* _Problem requirements_
Please count the lines in the items below that contain the string "RASPunzel", with case counting, and reply with only that number.

* _Supplied information_
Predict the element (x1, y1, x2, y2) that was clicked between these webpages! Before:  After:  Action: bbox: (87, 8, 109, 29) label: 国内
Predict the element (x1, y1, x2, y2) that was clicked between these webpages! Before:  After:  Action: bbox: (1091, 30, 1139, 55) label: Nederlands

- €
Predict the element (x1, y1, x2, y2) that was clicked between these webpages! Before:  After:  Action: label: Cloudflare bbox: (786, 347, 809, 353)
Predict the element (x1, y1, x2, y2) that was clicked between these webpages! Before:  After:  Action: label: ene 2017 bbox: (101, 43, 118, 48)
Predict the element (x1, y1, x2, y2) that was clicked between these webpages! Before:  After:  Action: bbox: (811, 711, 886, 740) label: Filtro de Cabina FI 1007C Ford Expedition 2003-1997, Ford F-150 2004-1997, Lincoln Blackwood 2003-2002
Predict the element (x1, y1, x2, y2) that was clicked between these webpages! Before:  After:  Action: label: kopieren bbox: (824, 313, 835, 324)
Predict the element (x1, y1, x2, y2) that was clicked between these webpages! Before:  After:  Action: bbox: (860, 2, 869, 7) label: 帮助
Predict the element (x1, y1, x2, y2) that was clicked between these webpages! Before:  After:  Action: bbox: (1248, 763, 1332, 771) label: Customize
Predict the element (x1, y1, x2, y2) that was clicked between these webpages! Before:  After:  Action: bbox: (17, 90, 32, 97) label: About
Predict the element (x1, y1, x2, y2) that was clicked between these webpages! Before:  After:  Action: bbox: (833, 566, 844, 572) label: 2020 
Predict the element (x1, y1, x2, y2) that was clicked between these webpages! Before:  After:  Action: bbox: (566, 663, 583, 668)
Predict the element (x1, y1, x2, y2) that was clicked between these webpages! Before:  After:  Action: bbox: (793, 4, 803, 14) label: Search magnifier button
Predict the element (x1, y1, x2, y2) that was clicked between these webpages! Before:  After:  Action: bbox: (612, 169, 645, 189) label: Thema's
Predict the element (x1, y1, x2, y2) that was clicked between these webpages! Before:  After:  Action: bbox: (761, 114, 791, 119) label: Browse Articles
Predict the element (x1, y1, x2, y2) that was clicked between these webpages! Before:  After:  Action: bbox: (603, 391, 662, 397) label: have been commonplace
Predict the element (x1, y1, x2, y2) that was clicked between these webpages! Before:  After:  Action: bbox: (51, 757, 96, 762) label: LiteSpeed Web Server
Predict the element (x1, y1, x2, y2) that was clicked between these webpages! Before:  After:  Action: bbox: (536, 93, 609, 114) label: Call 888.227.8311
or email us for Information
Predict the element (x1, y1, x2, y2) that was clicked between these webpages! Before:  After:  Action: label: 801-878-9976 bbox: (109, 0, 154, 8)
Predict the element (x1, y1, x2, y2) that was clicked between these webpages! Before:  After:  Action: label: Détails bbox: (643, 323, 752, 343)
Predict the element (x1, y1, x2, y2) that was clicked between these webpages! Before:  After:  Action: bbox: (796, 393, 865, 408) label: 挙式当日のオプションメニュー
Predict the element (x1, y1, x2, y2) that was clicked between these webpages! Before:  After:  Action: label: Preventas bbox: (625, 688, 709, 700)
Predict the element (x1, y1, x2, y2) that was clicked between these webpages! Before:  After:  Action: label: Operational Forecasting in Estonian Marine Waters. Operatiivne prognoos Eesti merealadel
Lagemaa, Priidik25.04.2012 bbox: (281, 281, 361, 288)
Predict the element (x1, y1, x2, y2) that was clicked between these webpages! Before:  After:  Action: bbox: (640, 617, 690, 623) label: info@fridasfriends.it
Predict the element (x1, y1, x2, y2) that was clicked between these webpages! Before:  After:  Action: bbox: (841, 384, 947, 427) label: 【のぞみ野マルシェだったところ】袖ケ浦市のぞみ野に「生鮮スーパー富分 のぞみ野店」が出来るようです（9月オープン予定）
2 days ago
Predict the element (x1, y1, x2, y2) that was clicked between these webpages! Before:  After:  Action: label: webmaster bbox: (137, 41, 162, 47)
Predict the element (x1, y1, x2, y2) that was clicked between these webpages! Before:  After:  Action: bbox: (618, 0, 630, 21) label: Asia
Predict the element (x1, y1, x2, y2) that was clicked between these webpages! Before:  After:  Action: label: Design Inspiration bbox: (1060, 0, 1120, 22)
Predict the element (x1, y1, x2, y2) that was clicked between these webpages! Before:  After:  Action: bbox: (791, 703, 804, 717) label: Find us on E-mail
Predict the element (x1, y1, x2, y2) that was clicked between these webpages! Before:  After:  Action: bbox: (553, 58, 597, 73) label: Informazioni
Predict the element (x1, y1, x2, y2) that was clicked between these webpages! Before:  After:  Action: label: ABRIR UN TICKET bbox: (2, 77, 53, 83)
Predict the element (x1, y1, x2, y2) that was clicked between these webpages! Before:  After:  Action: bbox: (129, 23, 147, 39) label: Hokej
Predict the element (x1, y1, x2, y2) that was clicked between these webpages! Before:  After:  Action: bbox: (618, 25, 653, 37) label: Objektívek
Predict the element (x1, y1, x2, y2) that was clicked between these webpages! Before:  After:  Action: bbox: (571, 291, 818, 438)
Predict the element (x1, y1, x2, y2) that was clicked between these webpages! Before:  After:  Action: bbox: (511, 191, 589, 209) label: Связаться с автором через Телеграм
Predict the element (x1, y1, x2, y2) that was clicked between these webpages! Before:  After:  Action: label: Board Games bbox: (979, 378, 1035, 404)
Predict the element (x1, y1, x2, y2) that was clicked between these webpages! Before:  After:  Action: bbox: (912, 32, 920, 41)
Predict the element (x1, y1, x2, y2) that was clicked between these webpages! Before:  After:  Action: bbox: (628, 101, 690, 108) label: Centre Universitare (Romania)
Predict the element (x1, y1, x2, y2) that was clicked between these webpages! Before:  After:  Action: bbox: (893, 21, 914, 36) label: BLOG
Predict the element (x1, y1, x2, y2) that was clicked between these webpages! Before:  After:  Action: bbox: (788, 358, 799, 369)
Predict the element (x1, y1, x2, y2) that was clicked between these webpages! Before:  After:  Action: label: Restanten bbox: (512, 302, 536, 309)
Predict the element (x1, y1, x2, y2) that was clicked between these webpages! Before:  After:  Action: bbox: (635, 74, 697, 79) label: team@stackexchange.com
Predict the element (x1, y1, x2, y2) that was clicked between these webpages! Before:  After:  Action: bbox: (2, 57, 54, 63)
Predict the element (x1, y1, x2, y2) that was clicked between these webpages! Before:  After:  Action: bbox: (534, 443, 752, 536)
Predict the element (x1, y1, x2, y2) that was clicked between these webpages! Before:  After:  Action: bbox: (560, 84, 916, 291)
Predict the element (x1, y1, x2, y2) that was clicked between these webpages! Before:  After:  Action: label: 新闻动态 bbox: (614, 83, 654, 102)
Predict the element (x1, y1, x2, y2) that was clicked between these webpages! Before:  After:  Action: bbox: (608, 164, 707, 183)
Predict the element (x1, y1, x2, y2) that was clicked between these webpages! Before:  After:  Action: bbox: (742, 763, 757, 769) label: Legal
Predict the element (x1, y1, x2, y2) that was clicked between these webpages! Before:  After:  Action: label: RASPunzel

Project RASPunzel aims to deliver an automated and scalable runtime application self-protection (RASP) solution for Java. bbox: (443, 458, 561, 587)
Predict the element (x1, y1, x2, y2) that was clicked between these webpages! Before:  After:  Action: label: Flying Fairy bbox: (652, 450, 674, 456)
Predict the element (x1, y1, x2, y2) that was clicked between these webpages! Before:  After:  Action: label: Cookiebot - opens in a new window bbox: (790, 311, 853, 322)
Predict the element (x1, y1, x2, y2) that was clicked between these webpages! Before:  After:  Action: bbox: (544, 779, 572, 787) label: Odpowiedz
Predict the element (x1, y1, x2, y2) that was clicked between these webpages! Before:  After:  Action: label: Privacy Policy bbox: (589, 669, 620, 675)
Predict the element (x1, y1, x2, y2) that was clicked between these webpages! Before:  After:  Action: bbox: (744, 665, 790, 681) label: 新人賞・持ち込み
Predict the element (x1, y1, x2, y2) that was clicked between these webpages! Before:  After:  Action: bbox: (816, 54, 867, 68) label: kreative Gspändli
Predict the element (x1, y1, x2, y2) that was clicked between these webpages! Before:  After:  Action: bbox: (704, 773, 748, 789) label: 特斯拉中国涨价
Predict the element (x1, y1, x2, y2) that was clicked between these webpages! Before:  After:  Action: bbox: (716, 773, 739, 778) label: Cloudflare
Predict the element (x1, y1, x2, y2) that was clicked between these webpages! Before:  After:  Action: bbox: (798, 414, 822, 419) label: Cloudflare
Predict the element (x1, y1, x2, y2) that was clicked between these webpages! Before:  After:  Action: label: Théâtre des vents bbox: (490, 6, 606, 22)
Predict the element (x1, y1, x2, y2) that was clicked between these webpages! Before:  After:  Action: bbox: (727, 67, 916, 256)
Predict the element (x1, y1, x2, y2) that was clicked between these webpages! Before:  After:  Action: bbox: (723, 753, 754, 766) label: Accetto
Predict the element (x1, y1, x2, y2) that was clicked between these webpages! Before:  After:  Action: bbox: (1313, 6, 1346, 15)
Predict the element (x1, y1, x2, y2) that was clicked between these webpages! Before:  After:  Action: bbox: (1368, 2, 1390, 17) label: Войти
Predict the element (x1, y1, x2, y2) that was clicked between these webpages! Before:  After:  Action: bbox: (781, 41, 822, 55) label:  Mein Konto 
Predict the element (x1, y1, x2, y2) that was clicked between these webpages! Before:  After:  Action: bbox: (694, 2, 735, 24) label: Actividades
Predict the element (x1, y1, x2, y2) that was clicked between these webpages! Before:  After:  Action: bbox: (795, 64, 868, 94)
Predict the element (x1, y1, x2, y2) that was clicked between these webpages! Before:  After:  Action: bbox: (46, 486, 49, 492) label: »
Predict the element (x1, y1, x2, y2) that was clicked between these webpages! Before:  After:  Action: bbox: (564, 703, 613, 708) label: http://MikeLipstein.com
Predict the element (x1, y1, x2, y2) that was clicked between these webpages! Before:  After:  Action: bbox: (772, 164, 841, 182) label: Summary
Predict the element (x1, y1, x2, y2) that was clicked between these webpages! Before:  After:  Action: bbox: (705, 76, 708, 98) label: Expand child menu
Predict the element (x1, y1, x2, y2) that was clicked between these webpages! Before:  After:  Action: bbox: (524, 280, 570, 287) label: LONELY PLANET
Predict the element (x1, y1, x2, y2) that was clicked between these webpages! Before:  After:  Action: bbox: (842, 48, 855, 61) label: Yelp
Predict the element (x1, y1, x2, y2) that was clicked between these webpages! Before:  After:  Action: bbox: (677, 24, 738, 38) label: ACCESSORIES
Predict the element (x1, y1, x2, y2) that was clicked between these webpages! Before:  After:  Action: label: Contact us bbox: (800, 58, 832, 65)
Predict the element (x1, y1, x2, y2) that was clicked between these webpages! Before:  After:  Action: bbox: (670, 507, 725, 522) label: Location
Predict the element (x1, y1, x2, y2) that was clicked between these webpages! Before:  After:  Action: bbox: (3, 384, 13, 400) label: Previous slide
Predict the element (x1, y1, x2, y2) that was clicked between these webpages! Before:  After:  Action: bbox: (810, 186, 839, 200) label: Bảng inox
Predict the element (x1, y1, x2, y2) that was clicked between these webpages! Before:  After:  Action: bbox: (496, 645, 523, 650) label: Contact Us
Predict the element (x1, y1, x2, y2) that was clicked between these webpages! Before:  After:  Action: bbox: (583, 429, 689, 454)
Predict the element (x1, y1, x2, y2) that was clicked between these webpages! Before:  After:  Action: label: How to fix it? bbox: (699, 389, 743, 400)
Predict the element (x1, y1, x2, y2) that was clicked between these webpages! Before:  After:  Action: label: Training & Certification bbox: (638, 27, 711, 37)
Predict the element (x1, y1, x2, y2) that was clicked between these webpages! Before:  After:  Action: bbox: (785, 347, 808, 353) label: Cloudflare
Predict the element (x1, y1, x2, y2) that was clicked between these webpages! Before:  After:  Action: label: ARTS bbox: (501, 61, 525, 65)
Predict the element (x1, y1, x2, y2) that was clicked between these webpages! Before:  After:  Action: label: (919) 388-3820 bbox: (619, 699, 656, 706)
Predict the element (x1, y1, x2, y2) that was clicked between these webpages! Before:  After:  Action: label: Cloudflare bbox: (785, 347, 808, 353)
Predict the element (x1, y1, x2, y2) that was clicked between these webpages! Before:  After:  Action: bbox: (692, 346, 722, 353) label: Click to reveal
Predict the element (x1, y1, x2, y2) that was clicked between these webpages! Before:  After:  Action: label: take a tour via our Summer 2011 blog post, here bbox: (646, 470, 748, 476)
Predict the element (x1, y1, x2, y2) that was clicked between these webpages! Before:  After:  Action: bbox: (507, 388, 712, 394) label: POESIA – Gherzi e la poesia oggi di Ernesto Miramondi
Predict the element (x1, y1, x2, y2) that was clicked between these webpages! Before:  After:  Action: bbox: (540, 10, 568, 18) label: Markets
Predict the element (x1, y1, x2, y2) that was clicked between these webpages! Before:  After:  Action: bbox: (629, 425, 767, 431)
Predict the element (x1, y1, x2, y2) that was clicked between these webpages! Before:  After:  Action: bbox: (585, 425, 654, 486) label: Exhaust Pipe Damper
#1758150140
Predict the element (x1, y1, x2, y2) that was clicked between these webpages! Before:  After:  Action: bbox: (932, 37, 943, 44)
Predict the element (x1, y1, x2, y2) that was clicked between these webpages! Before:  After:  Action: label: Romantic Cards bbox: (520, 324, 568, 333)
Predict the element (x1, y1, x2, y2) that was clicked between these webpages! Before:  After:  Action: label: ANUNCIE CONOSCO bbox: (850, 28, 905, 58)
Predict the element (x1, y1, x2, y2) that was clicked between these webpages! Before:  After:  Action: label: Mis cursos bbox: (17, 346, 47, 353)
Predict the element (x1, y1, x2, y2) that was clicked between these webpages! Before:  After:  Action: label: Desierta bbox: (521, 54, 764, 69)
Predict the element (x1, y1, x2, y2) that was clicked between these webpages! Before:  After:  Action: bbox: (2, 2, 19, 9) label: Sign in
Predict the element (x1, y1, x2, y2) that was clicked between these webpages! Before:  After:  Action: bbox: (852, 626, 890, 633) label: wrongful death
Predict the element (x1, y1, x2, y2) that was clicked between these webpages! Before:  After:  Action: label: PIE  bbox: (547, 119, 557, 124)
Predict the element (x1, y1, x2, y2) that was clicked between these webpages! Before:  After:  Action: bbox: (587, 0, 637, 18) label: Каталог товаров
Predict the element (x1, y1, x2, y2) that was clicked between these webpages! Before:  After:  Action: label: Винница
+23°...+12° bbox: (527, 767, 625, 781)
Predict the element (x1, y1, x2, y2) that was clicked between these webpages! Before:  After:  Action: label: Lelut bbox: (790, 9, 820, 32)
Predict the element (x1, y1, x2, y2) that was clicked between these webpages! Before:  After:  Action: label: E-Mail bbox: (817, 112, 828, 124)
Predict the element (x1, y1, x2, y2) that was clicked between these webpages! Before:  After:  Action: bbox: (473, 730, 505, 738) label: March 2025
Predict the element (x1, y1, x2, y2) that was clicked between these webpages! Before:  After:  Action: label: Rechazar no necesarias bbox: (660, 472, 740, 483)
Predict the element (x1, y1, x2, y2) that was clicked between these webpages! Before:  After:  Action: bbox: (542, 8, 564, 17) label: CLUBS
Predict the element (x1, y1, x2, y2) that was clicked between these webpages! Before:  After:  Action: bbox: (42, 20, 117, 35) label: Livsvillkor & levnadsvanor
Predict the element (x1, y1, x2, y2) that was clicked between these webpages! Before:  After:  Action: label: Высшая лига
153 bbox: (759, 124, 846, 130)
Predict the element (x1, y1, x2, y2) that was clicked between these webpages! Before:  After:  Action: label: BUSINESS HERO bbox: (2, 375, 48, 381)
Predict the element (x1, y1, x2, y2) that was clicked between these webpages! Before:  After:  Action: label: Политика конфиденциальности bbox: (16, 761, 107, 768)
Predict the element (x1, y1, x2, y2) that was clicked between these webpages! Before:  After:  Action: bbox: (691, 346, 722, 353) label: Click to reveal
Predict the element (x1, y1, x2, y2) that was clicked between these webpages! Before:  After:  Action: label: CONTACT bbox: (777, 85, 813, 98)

* _Expected answer_
2